Background: No Indian studies have assessed the implementation of recent policy on pharmacy based surveillance and its contribution in TB notification. So, this study was conducted with objectives to describe: a) pharmacy based TB surveillance and TB notification, and b) experiences of pharmacy based surveillance implementation from the programme managers and pharmacists perspective.
Methods: A mixed methods study-quantitative (cross-sectional) and qualitative (in-depth interviews) in two selected districts Dharmapuri and Salem districts of Tamil Nadu State, India.

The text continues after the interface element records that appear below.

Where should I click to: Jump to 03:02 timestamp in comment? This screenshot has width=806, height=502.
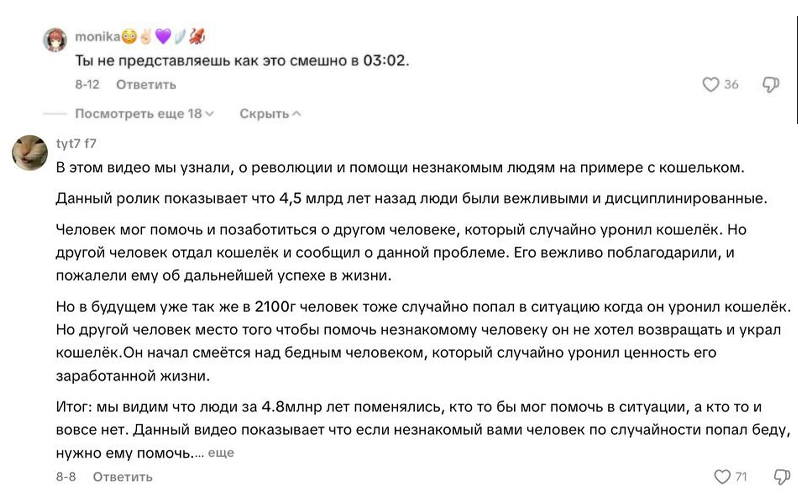coord(384,60)
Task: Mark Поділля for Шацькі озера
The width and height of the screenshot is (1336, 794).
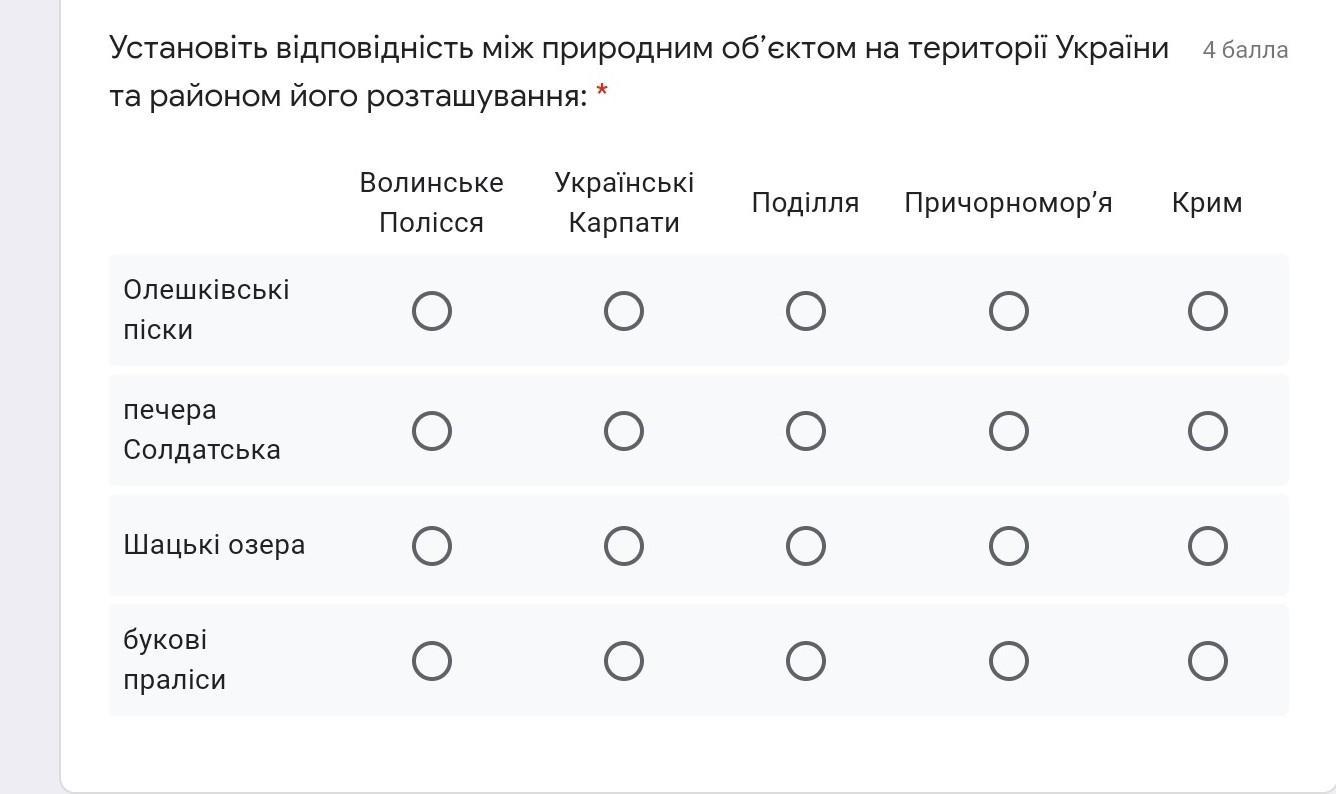Action: pos(806,546)
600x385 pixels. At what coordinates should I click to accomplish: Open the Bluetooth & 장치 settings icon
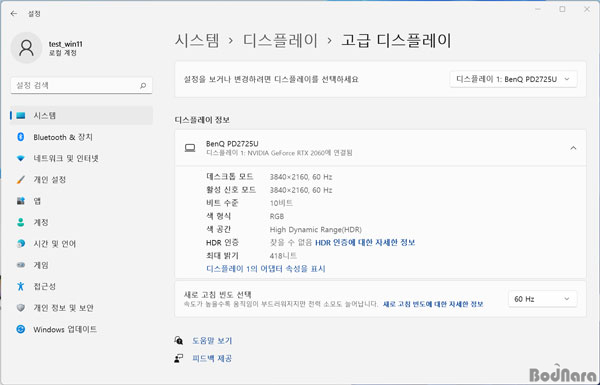[x=21, y=137]
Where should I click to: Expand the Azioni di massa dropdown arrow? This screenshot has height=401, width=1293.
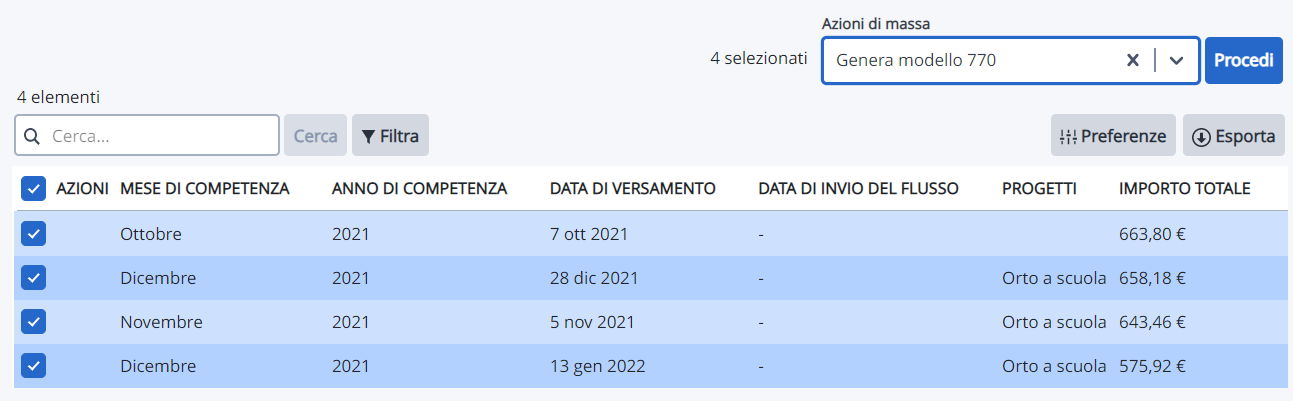[1177, 60]
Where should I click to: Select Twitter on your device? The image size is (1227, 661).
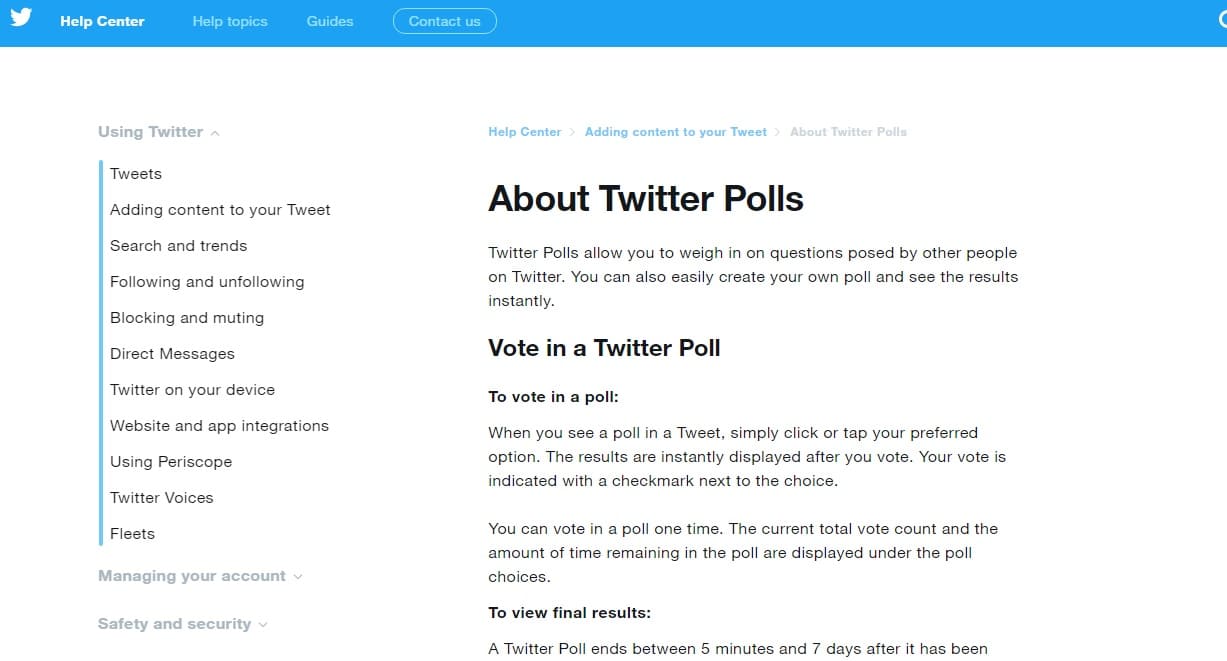pos(192,390)
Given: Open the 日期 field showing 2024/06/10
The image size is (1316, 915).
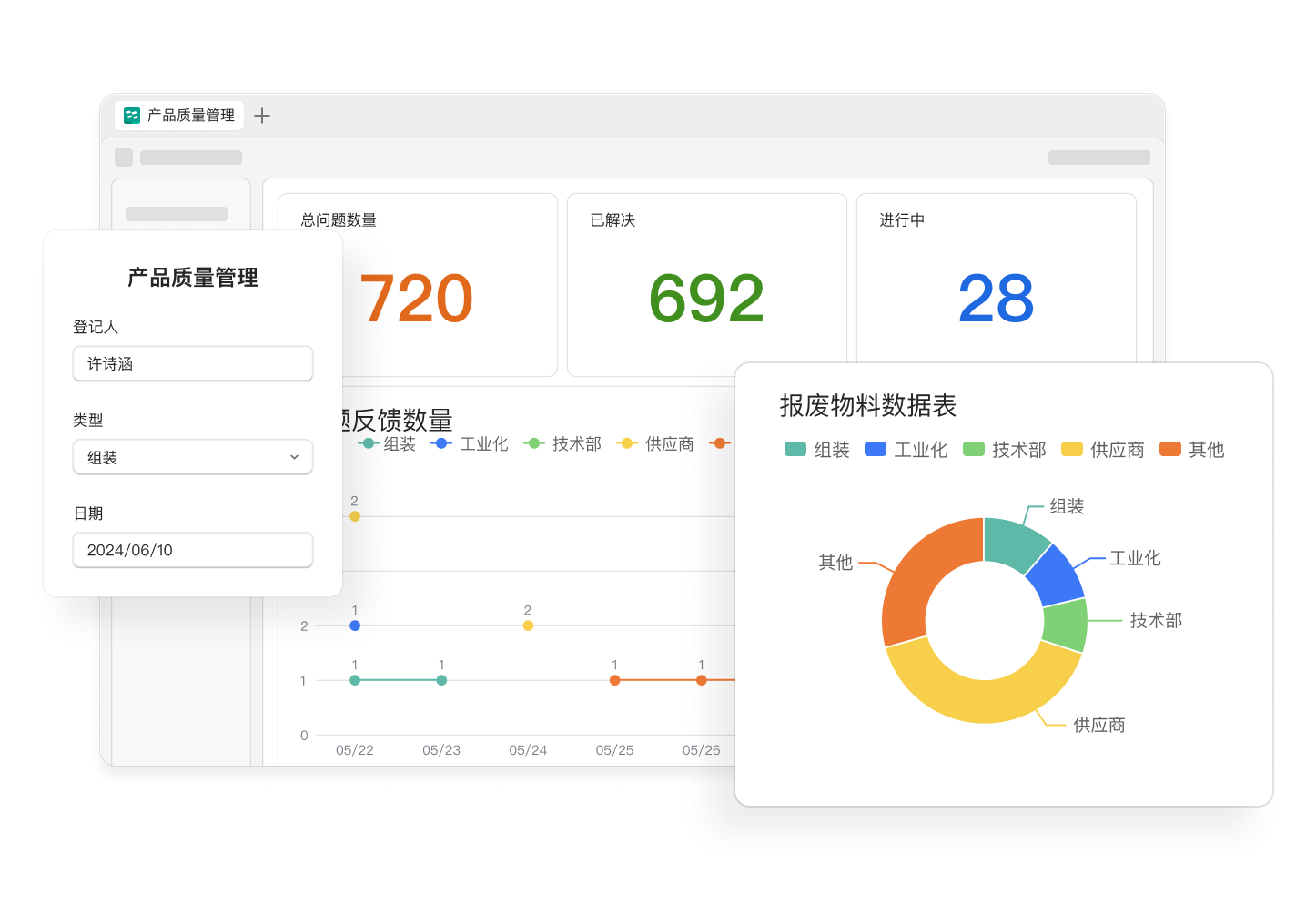Looking at the screenshot, I should (x=192, y=550).
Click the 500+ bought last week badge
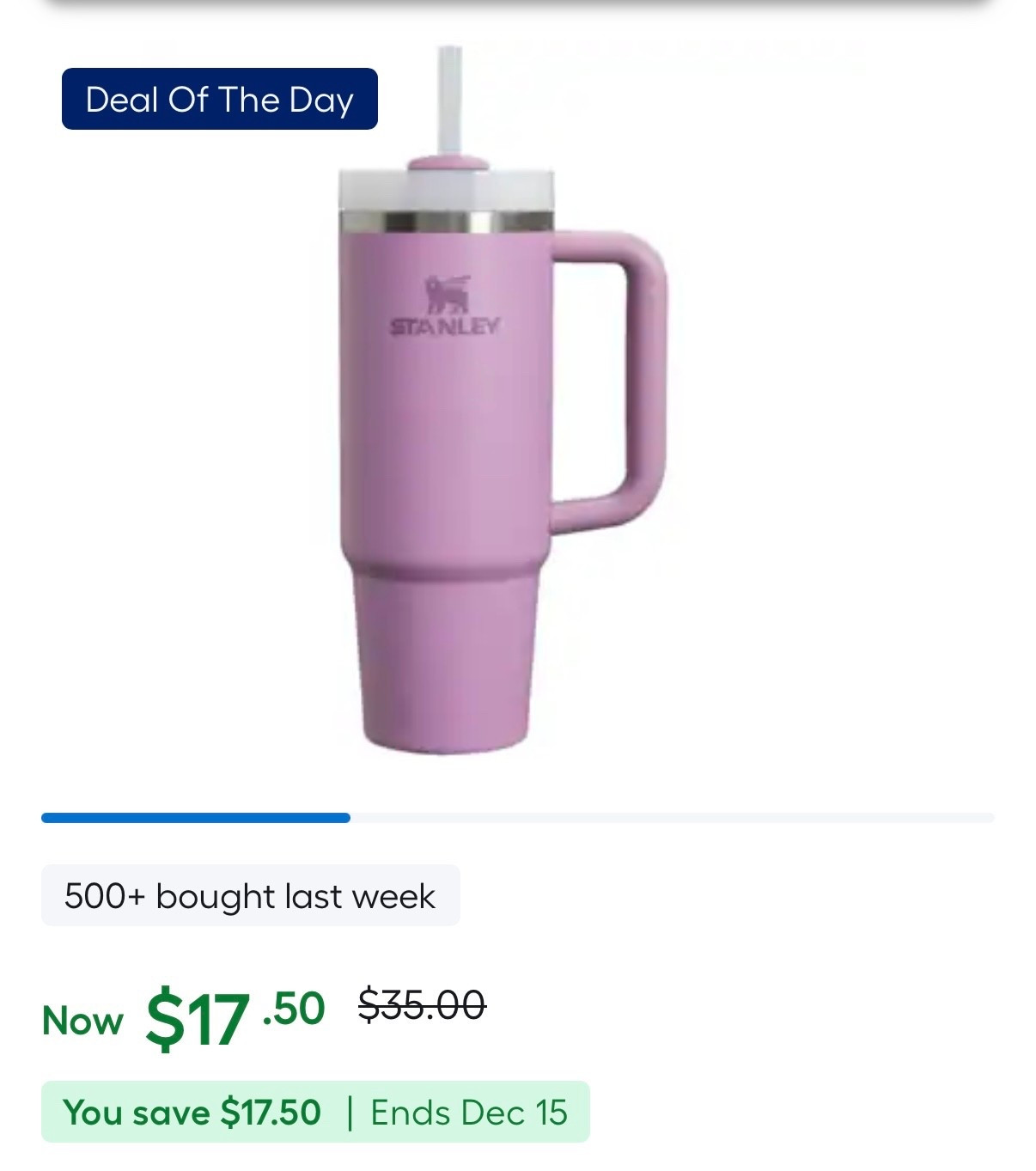Viewport: 1036px width, 1171px height. (x=249, y=898)
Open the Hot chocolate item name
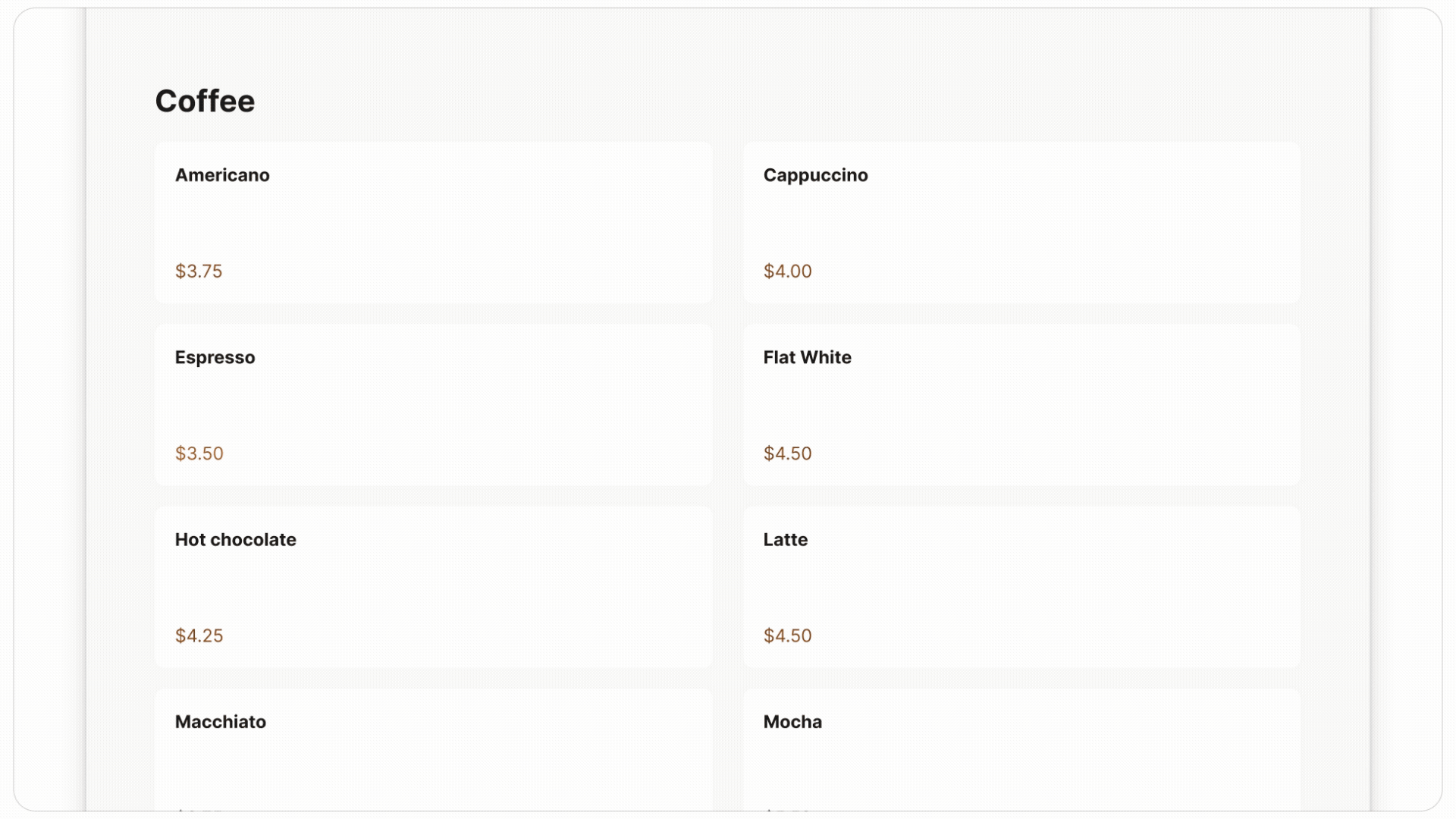The width and height of the screenshot is (1456, 819). pyautogui.click(x=235, y=540)
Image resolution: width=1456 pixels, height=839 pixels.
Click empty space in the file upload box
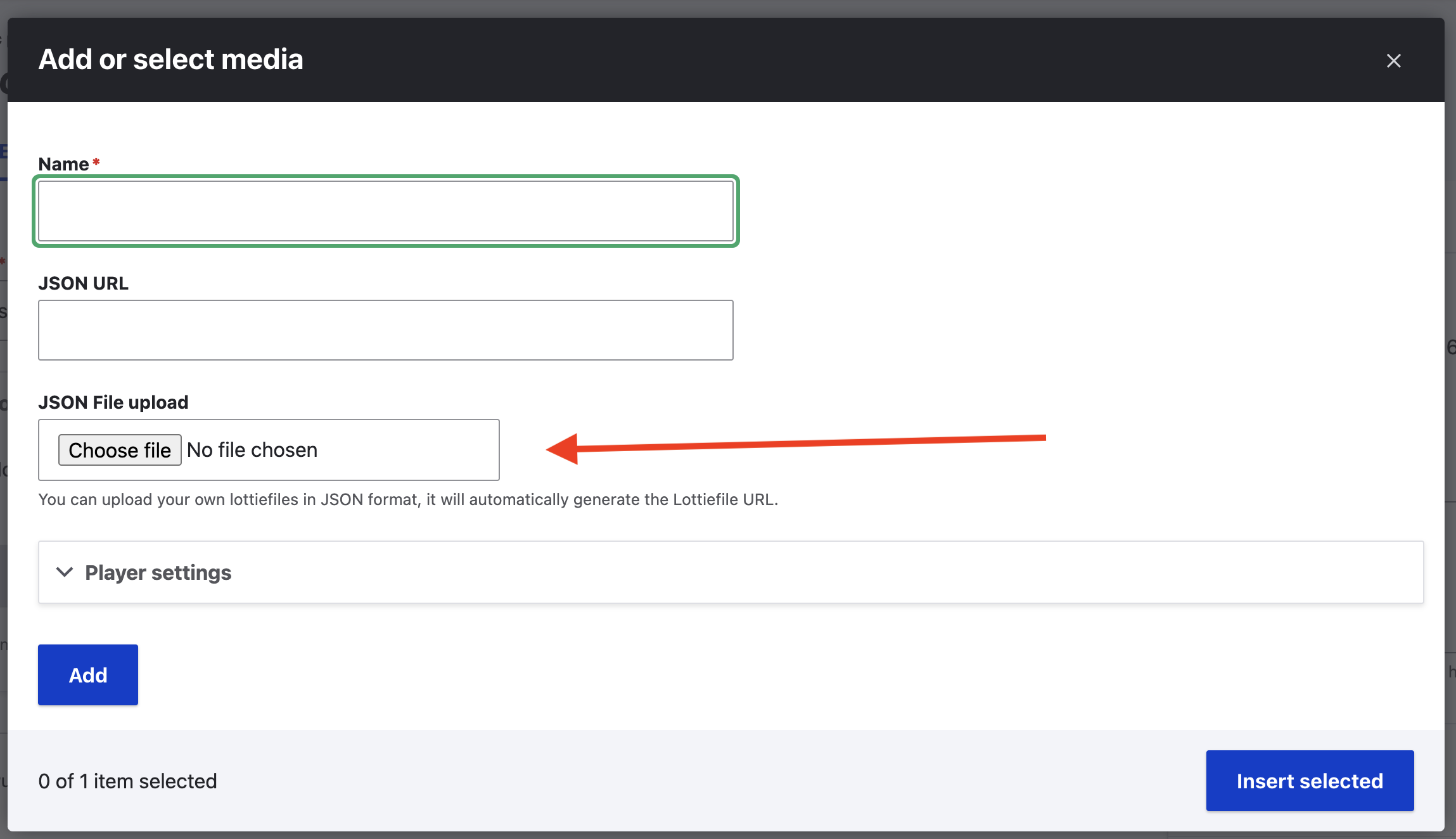(x=412, y=450)
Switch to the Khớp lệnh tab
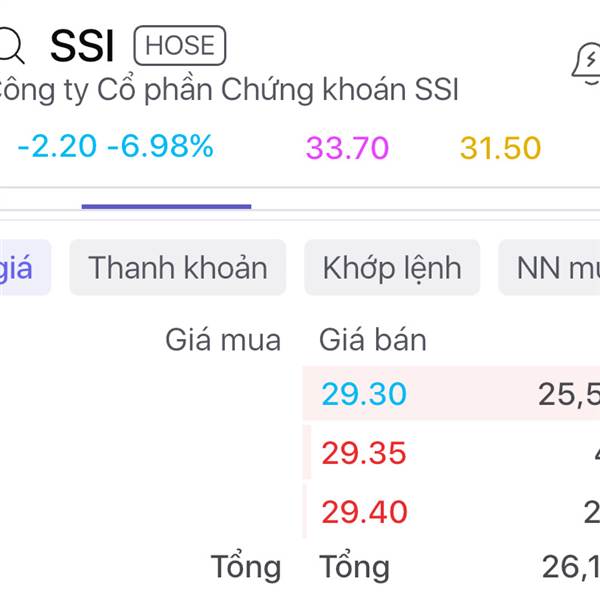 point(392,268)
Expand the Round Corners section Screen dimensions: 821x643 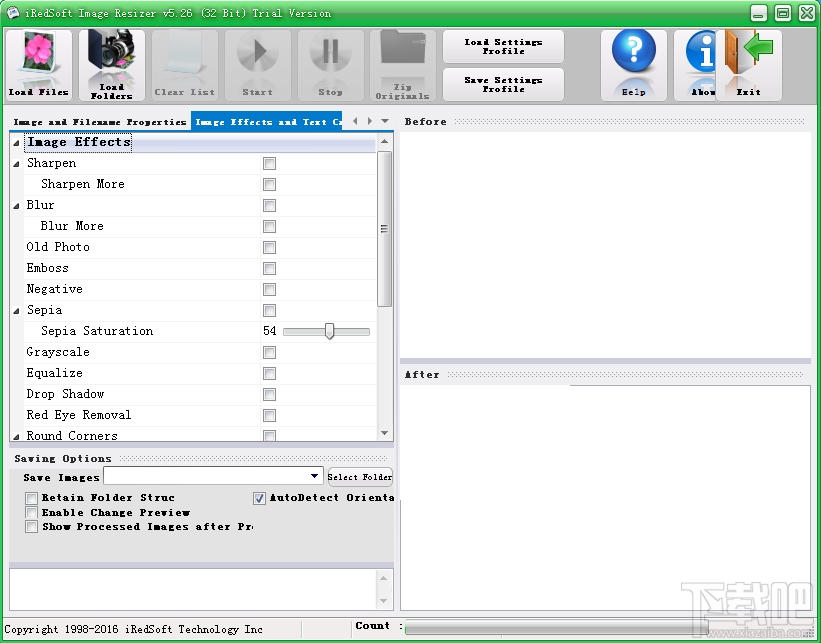click(x=15, y=435)
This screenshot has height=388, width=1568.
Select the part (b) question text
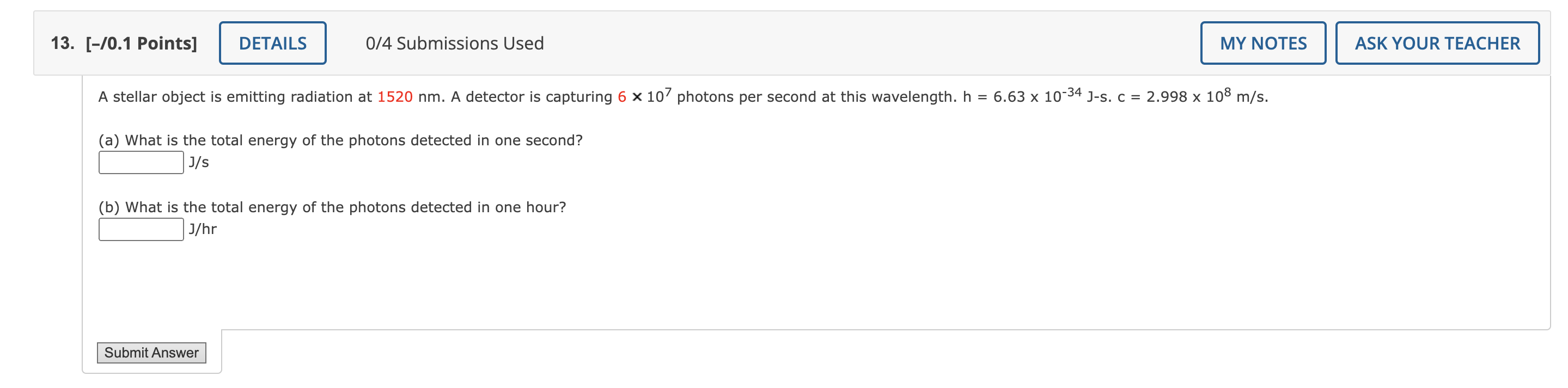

Results: In 2018, 45 (11%) of 397 pharmacies in Dharmapuri and 90 (6%) of 1457 pharmacies in Salem districts reported sale of anti-TB drugs to 1307 and 1673 persons respectively. Upon validation through direct patient contact 942 (72%) persons in Dharmapuri and 863 (52%) persons were identified as previously 'un-notified' TB patients. These patients constituted 20% and 29% of the total TB cases notified in Dharmapuri and Salem respectively. The enablers for implementing this activity were: understanding the importance of notification, availability of resources (manpower, computers) to record, report and validate the patient data, repeated trainings and partnerships. The barriers were: patients' hesitancy to share their details to pharmacists (confidentiality), cumbersome recording and reporting process, difficulties in recording patient details during high workload busy business hours.
Conclusion: This process contributed about one-fourth of the TB patients notified in these districts. Its implementation needs to be strengthened and should be scaled up in other parts of the country.
Keywords: Anti-TB drug Sales; Notification; Operational research; Private pharmacy; Validation.